Multiminicore, disease ...; Multiminicore myopathy (Multiminicore disease) - Genes Sepn1 and RYR1.

Multiminicore disease is a process that mainly affects skeletal muscles causing muscle weakness and related health problems ranging from mild to potentially fatal. They have identified at least four forms of disease differ in their signs and symptoms.

The most common form, the classical form is characterized by the manifestation of muscle weakness in infancy or early childhood. This weakness is most noticeable in the axial muscles and is less intense in the muscles of the arm and leg. The disease causes hardening of the muscles of the thorax and spine. When combined with the weakness of the muscles needed for breathing, this rigidity causes serious or potentially fatal respiratory problems. In addition, almost all affected children develop scoliosis worsens steadily over time.

Other less common forms of the disease have different patterns of signs and symptoms. All of them represent about 25% of all cases. Atypical forms of the disease tend to be milder and result in little or no problem of respiratory type. The moderately, with the participation of hand, causes muscle weakness and laxity of joints, especially in the arms and hands. Another way multiminicore disease, known as prenatally with arthrogryposis, characterized by stiffness, arthrogryposis, distinctive facial features and other birth defects. Paralysis of the eye muscles (external ophthalmoplegia) is a primary characteristic of other atypical disease multiminicore. This form of the disease also causes muscle weakness and feeding difficulties that occur in the first year of life.

Many people with the disease multiminicore have a higher risk of developing malignant hyperthermia, severe to certain drugs used during surgery and other invasive procedures reaction. Malignant hyperthermia occurs in response to some anesthetic gas and a particular type of muscle relaxant. If given these drugs, people at risk of malignant hyperthermia may have muscle rigidity, rhabdomyolysis, high fever, acidosis and tachycardia. Complications of malignant hyperthermia can be fatal if not treated immediately. Multiminicore disease owes its name to small and disorganized areas called minicores, found in muscle fibers of many individuals affected. These abnormal regions can only be seen under a microscope. Although the presence of minicores can help doctors diagnose the disease, it is unclear how they relate to muscle weakness and other characteristics of this disorder.

This process is due to mutations in the RYR1 gene, located on the long arm of chromosome 19 (19q13.2) and Sepn1, located on the short arm of chromosome 1 (1p36.13). In some affected families, the genetic cause of the disease has not been identified. Mutations in different genes to Sepn1 and RYR1 may be the reason for the disease in these families.

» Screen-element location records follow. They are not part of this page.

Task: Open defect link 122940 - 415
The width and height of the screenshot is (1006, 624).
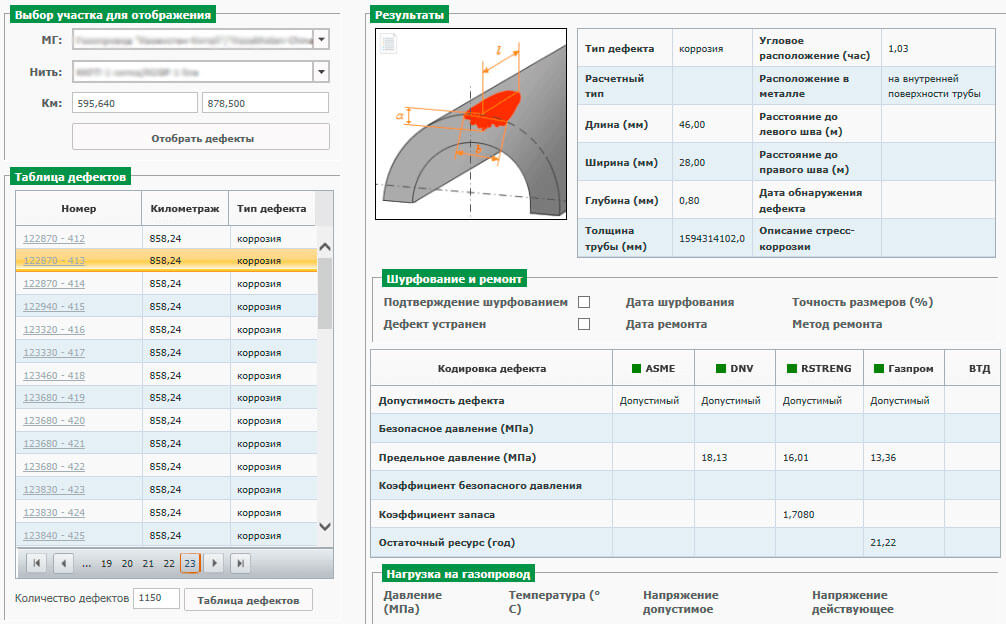Action: click(54, 307)
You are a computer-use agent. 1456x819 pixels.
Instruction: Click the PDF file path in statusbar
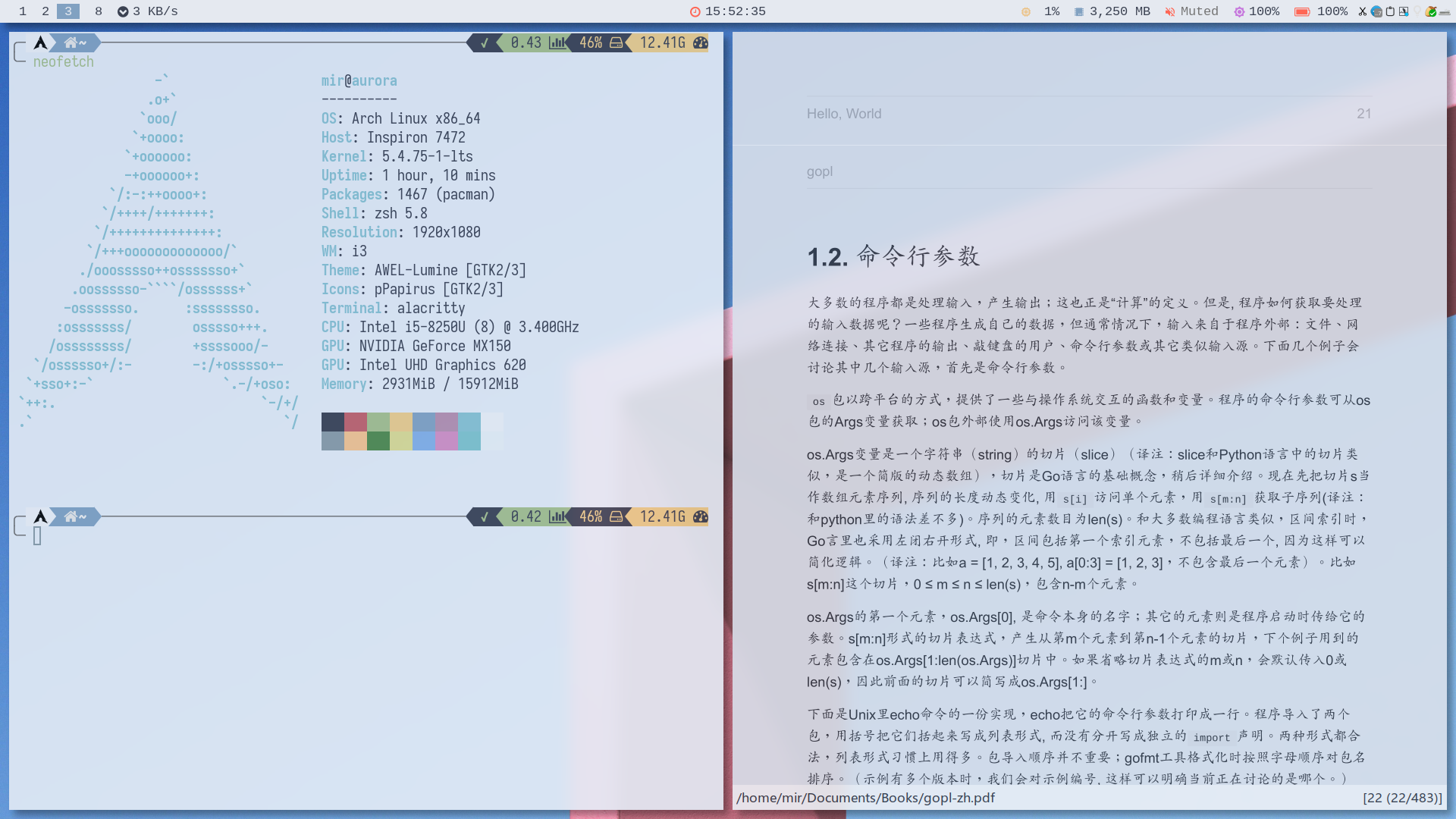865,798
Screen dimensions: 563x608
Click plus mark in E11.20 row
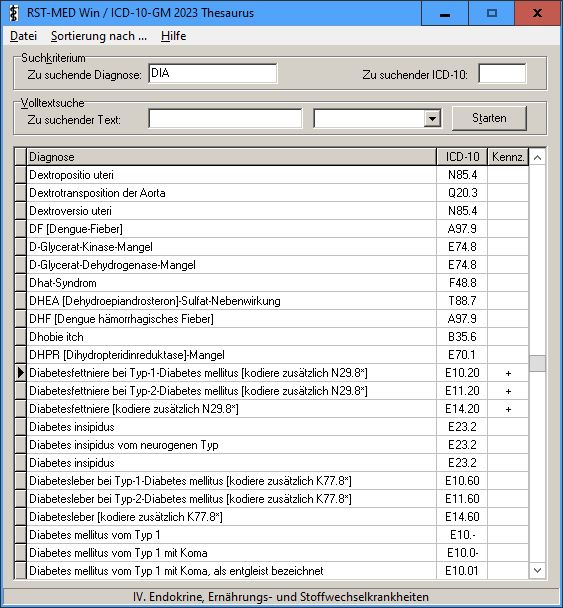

And severe classical form of the disease is often due to mutations in the Sepn1 gene encoding protein selenoprotein N1. Although their function is unknown, it is believed that this protein may play a role in myogenesis before birth. It may also be important for normal muscle function after birth, although concentrations in adult tissue are less. This protein contains a region that allows you probably bind calcium. At least 17 mutations have been identified in the Sepn1 gene in people with the classic form of the disease. Many of these genetic changes result in coding an abnormally short version of the selenoprotein N1. Other amino acid change mutations in critical regions of the protein, altering its function. It is unclear how mutations in the gene Sepn1 lead to muscle weakness and other characteristics of the disease.

Often, atypical disease multiminicore are due to changes involving the RYR1 gene. Mutations in the RYR1 gene are also associated with increased risk for malignant hyperthermia. This gene encodes the protein ryanodine receptor 1, which plays an essential role in skeletal muscles. For the body to move normally, these muscles must contract and relax in a coordinated manner. Muscle contractions are caused by the flow of ions in muscle cells. In response to certain signals, the ryanodine receptor protein forms a channel 1 that releases calcium ions inside muscle cells. The resulting increase in the concentration of calcium ions inside muscle cells stimulates the muscle fibers to contract. Mutations in the RYR1 gene change the structure and function of the protein ryanodine receptor 1. Some mutations can cause problems with the control channel RYR1, while other mutations appear to change the shape of the channel such that calcium ions they can not flow through it properly. An interruption in the transport of calcium ions alters muscle contraction, resulting in the characteristic muscle weakness disease multiminicore.

This disease is inherited in an autosomal recessive pattern, which means that both copies of the gene in every cell must have mutations for alteration is expressed. The parents of an individual with an autosomal recessive disease have a copy of the mutated gene, but usually show no signs and symptoms of the disease.

Tests in IVAMI: in IVAMI perform detection of mutations associated with disease multiminicore, by complete PCR amplification of the exons of Sepn1 and RYR1, respectively, and subsequent sequencing genes.

Samples recommended: EDTA blood collected for separation of blood leukocytes, or impregnated sample card with dried blood (IVAMI may mail the card to deposit the blood sample).